Burkina Faso : l’impératif du financement endogène pour la santé sexuelle et reproductive

Le Réseau des médias africains pour la promotion de la santé et de l’environnement (REMAPSEN) a récemment organisé une session de discussion majeure. Au cœur des débats, la question vitale du financement de la santé sexuelle et reproductive au Burkina Faso, confronté à une crise sécuritaire et à la diminution des apports extérieurs.

Le Burkina Faso fait face à un défi de taille : maintenir l’accès aux services essentiels de santé sexuelle et reproductive (SSR) et de planification familiale. La détérioration du contexte sécuritaire, couplée à un retrait progressif des partenaires financiers internationaux, a créé une situation délicate.
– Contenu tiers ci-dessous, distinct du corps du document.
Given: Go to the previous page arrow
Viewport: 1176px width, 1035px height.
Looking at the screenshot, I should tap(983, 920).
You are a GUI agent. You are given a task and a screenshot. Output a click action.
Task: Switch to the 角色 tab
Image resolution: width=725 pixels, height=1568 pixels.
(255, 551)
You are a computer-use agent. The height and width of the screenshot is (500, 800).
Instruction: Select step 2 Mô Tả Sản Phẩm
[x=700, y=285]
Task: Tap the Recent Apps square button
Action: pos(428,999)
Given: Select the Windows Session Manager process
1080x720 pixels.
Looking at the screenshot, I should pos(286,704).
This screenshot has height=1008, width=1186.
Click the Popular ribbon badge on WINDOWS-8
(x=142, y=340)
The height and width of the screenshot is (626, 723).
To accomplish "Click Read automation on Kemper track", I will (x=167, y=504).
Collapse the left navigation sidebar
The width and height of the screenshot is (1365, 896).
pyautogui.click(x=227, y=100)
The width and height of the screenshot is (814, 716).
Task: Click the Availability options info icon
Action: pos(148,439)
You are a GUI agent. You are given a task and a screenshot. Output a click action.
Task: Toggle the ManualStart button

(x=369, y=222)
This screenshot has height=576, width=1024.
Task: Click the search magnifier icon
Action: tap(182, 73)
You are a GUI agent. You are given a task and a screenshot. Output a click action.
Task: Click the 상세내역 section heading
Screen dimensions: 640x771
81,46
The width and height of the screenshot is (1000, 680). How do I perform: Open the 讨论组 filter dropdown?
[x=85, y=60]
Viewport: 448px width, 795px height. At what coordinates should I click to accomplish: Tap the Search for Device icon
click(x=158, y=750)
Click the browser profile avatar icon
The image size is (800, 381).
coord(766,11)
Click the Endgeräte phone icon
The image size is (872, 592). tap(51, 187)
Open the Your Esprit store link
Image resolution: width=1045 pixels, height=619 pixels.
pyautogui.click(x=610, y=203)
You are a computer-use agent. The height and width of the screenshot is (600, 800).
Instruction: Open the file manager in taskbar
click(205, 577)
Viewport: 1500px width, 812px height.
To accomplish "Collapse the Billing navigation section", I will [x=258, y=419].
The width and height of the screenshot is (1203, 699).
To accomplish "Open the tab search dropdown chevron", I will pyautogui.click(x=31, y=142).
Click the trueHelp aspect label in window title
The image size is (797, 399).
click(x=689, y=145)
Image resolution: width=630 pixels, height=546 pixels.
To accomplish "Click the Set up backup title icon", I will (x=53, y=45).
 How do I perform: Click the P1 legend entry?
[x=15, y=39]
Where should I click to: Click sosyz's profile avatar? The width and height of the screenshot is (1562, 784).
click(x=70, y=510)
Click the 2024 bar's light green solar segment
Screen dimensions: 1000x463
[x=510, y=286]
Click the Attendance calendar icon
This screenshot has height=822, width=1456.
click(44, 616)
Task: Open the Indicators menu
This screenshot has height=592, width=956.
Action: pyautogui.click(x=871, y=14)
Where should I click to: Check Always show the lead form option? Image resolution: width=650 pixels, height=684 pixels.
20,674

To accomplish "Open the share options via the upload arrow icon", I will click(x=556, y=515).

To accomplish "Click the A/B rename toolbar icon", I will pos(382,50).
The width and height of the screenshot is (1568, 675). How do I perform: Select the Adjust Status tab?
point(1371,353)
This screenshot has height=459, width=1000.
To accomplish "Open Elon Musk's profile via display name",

Les chiffres du ministère de la Santé révèlent une dépendance significative : jusqu’à 81% des fonds alloués à la SSR provenaient des soutiens étrangers. Cette manne ayant considérablement diminué ces dernières années, les décideurs et acteurs de terrain sont désormais contraints d’explorer des pistes de financement endogène.

Selon Désiré Thiombiano, directeur de AMS synergie Burkina Faso, la solution réside dans une prise de conscience collective et une participation active des populations. Il a clairement indiqué : « Il n’est plus envisageable d’attendre le retour des financements extérieurs. Nous devons impérativement investir nous-mêmes dans la santé sexuelle pour prévenir les grossesses précoces, les mariages d’enfants et les drames liés à la mortalité maternelle. »

Pour concrétiser cette vision, l’expert a formulé plusieurs recommandations stratégiques :

  • Sensibiliser activement les citoyens à l’importance de leur contribution financière pour la mobilisation des ressources.
  • Promouvoir une masculinité positive en intégrant les leaders d’opinion et les autorités religieuses dans les campagnes de communication et de plaidoyer.
  • Mettre en place un cadre institutionnel pour la collecte de fonds au niveau communautaire, géré par les collectivités territoriales, garantissant ainsi une gestion transparente et pérenne.

Dr Clarisse Bougma, agissant au nom de la directrice de la santé de la famille, a mis en lumière les actions concrètes de l’État burkinabè. Elle a rappelé qu’entre 2020 et 2025, près de 3,9 milliards de francs CFA ont été alloués par le gouvernement à l’achat de contraceptifs. Le ministère reste déterminé à maintenir ses initiatives, en particulier dans les régions les plus reculées, malgré la diminution des aides internationales.

Elle a insisté sur le fait que « la mobilisation des ressources endogènes constitue une orientation stratégique primordiale. C’est la voie pour garantir la pérennité de nos actions et accélérer l’atteinte des objectifs fixés au niveau international. »

Boureima Sanga, coordinateur du REMAPSEN au Burkina Faso, a précisé que cette initiative s’inscrit dans une démarche de plaidoyer et de renforcement des compétences des professionnels des médias. Il a souligné : « Face à un environnement marqué par des crises multiples, il est crucial que les médias soient parfaitement informés des dispositifs de financement endogène. Leur rôle est essentiel pour sensibiliser les citoyens et soutenir l’autonomie sanitaire du pays. »

Fondé en juin 2020, le REMAPSEN, avec le soutien du Partenariat de Ouagadougou, organise fréquemment de telles rencontres à l’échelle nationale. L’objectif est clair : promouvoir des approches et des solutions locales et durables pour les défis de santé.